Copy out every line of the rows below that contains the string "Task". Matching is case-sensitive.

Source data:

※ ※ ※

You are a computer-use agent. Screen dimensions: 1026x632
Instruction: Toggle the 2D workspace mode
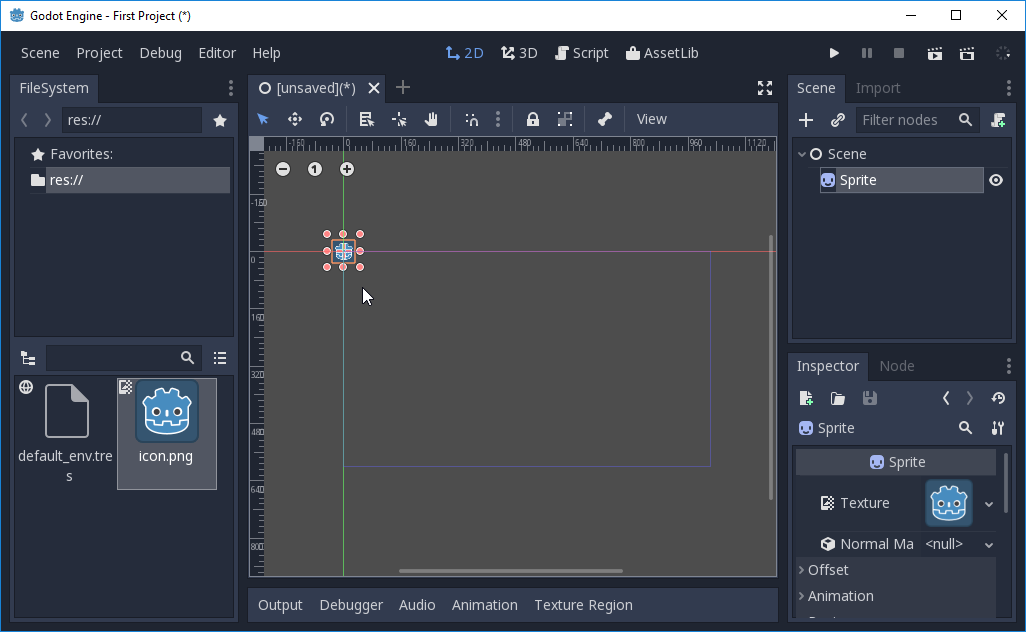[x=464, y=53]
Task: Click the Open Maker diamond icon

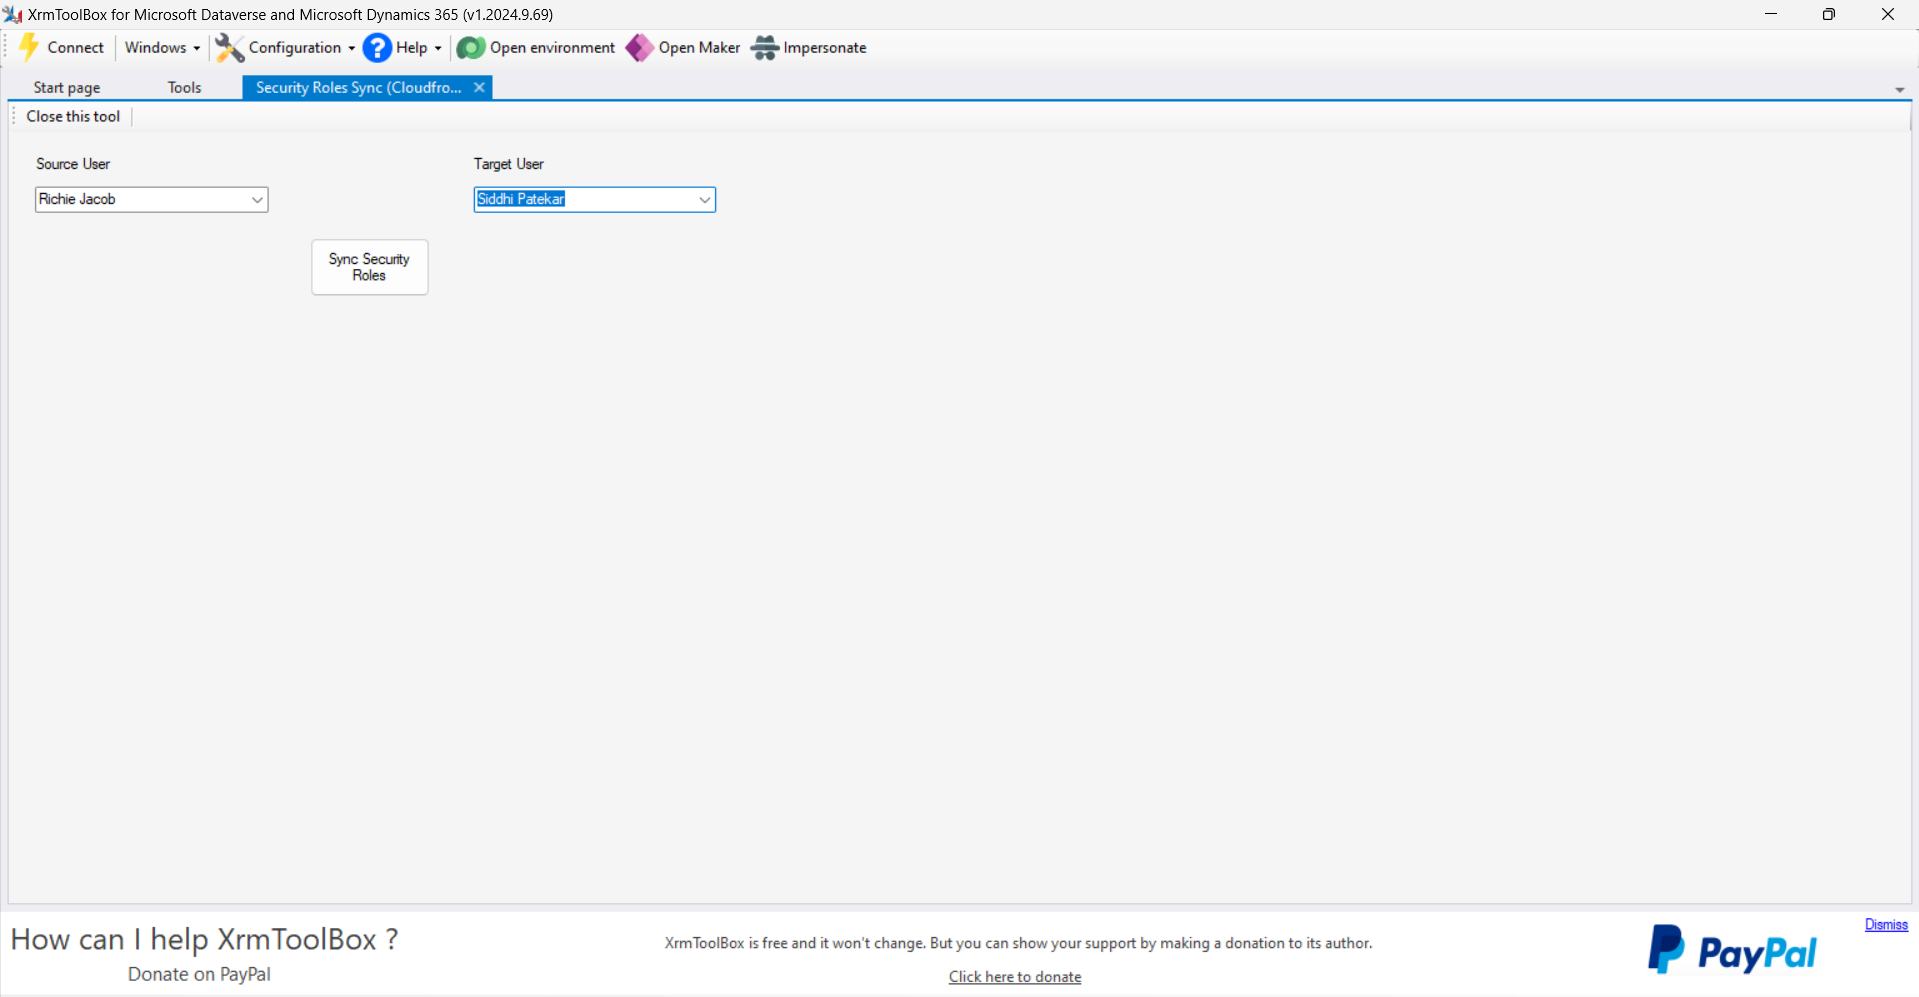Action: (639, 47)
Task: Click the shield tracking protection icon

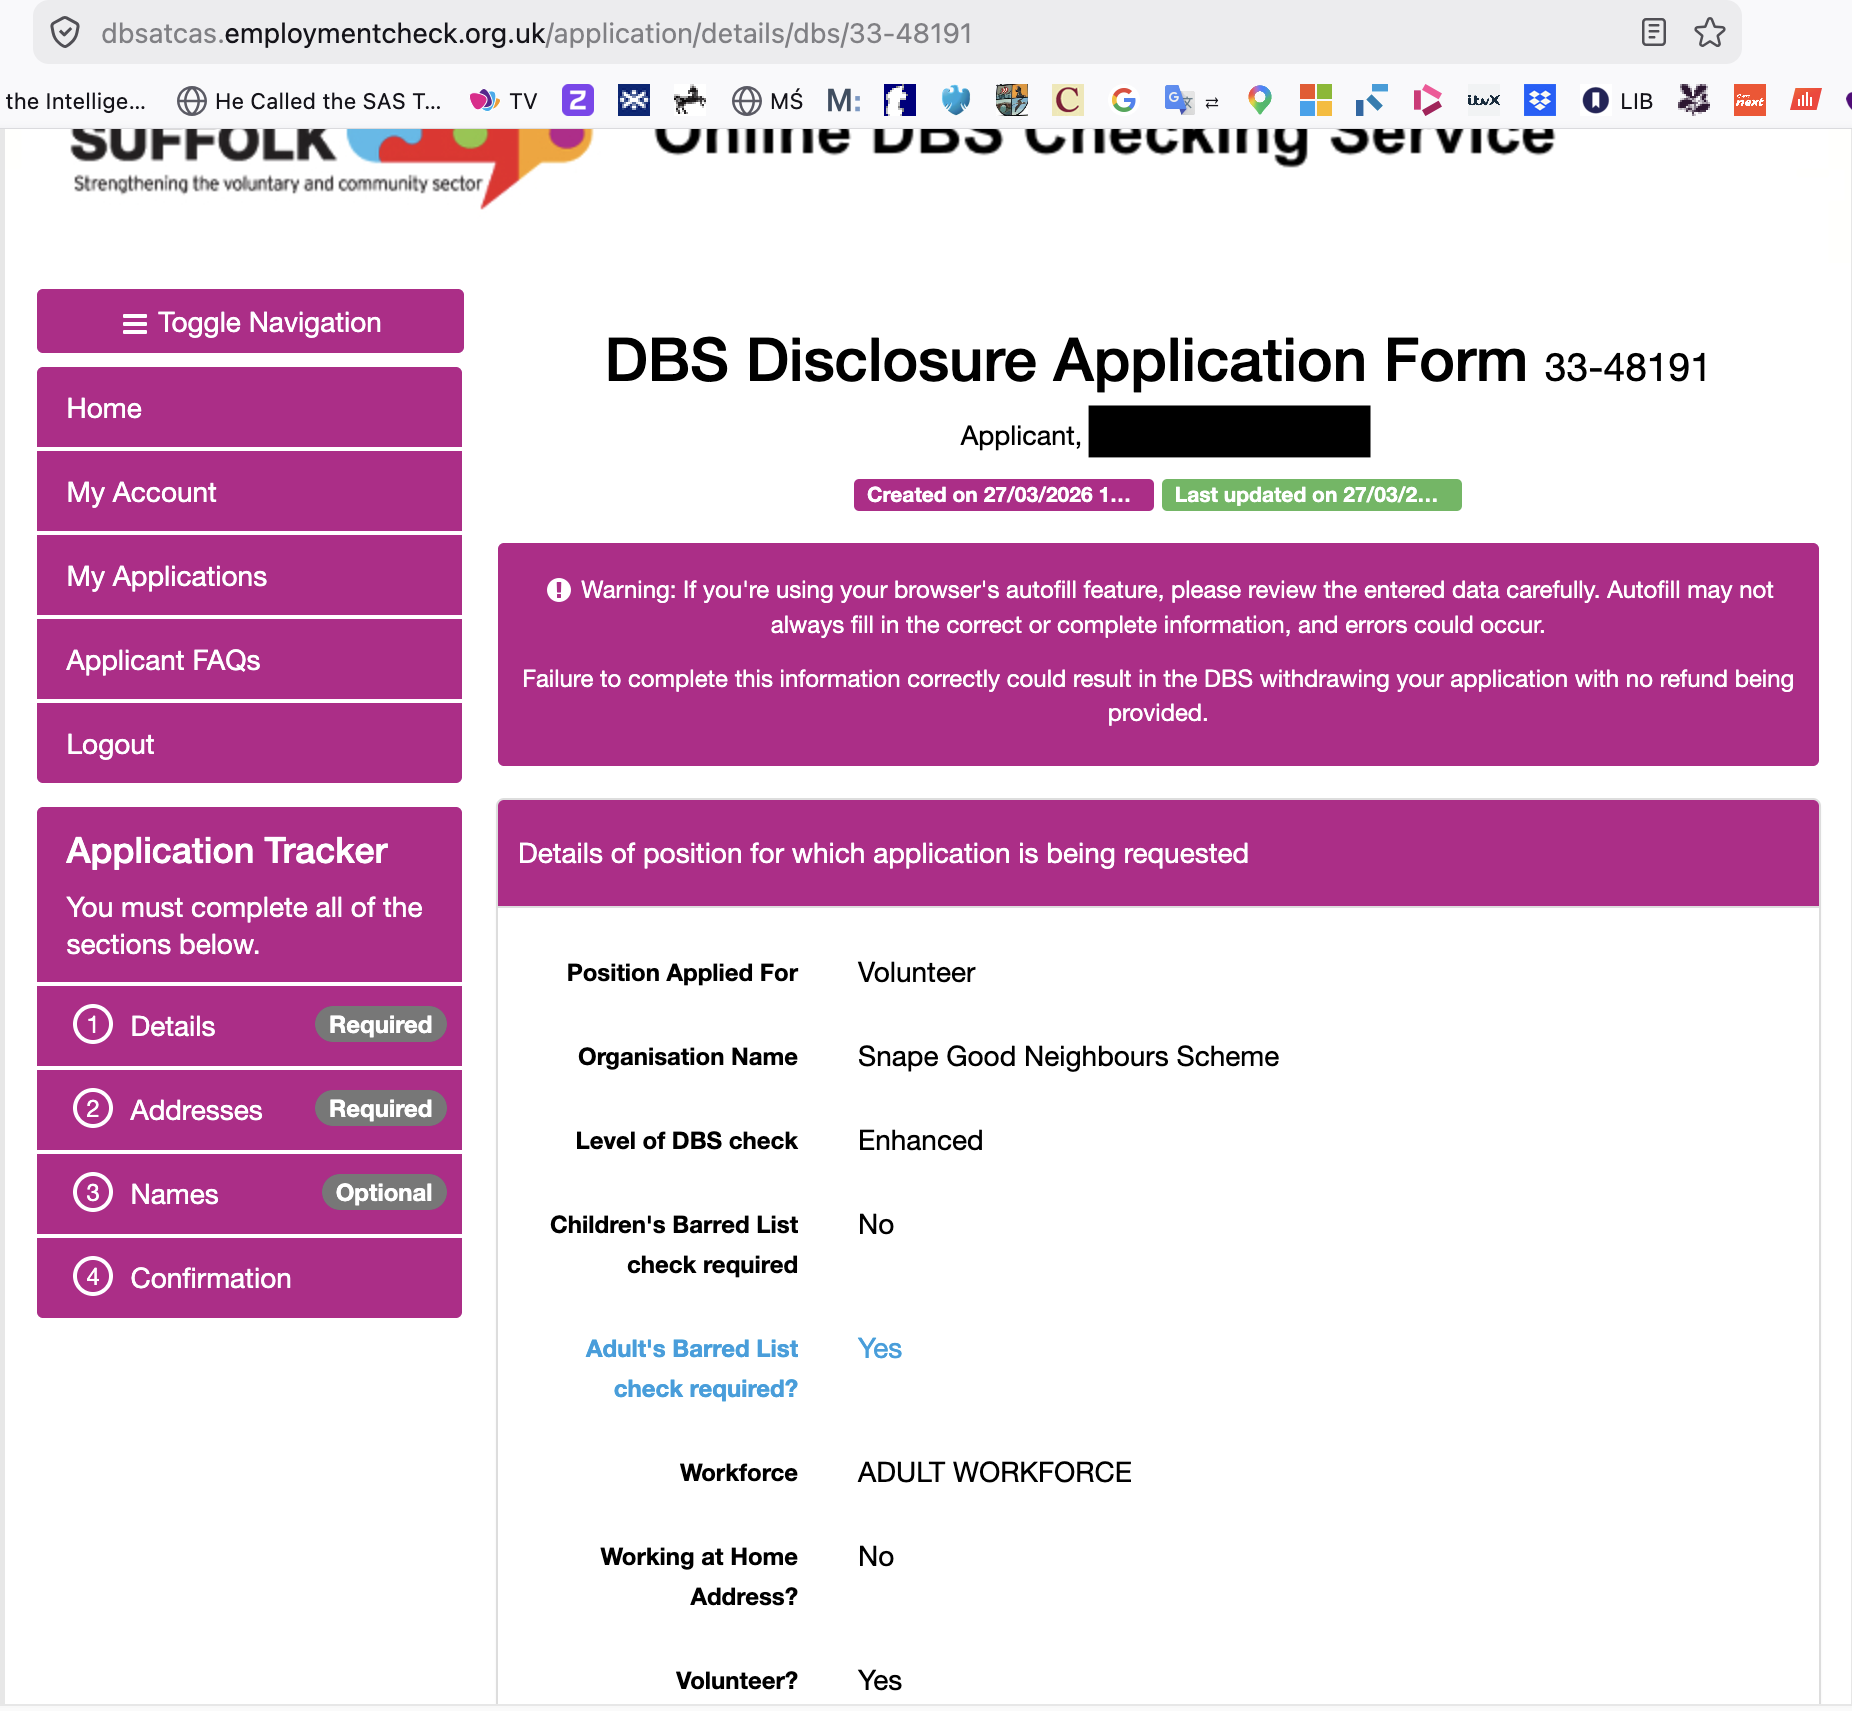Action: tap(65, 33)
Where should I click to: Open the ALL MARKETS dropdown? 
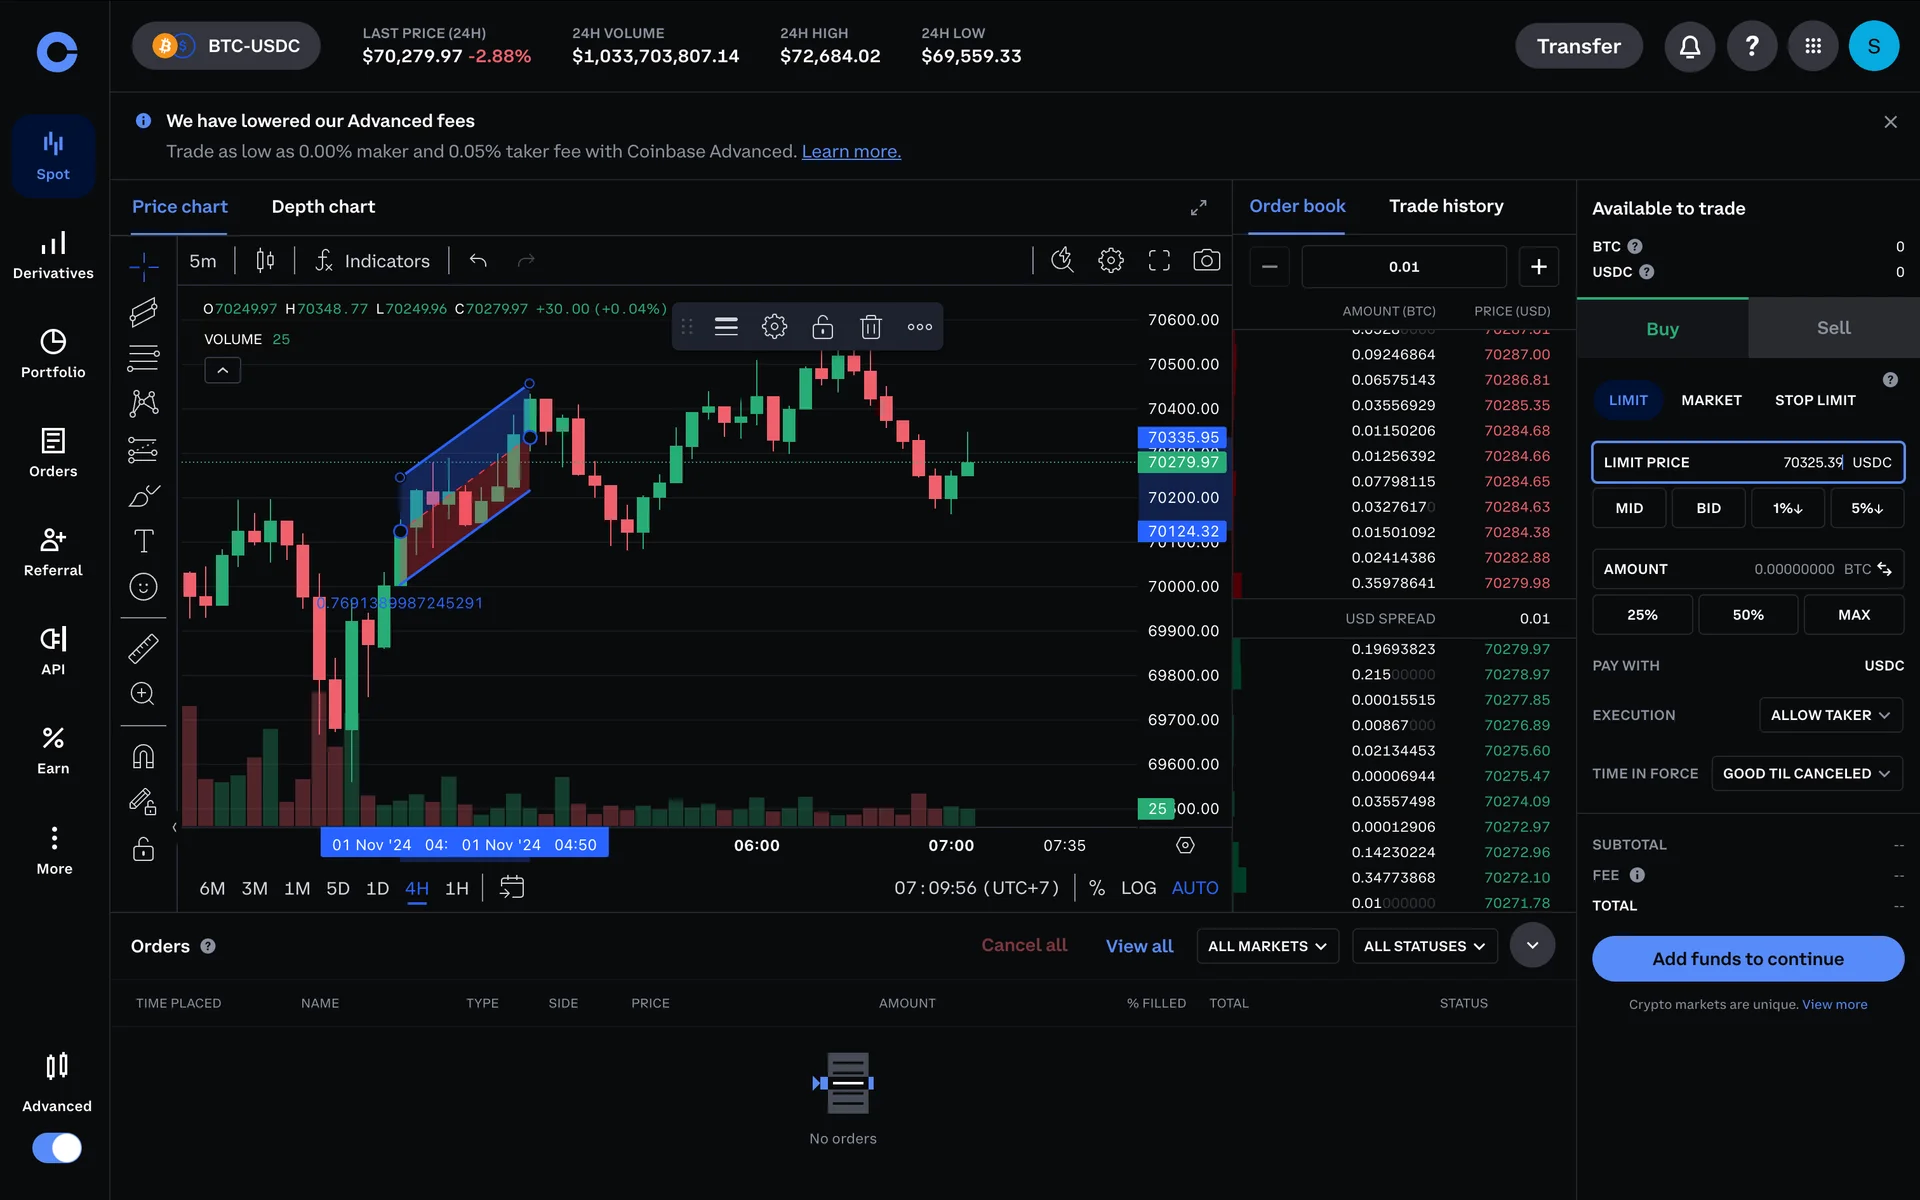click(x=1266, y=946)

※ ※ ※

Solution for this exercise:
Task: Click the Open Maker diamond icon
Task: Click the shield tracking protection icon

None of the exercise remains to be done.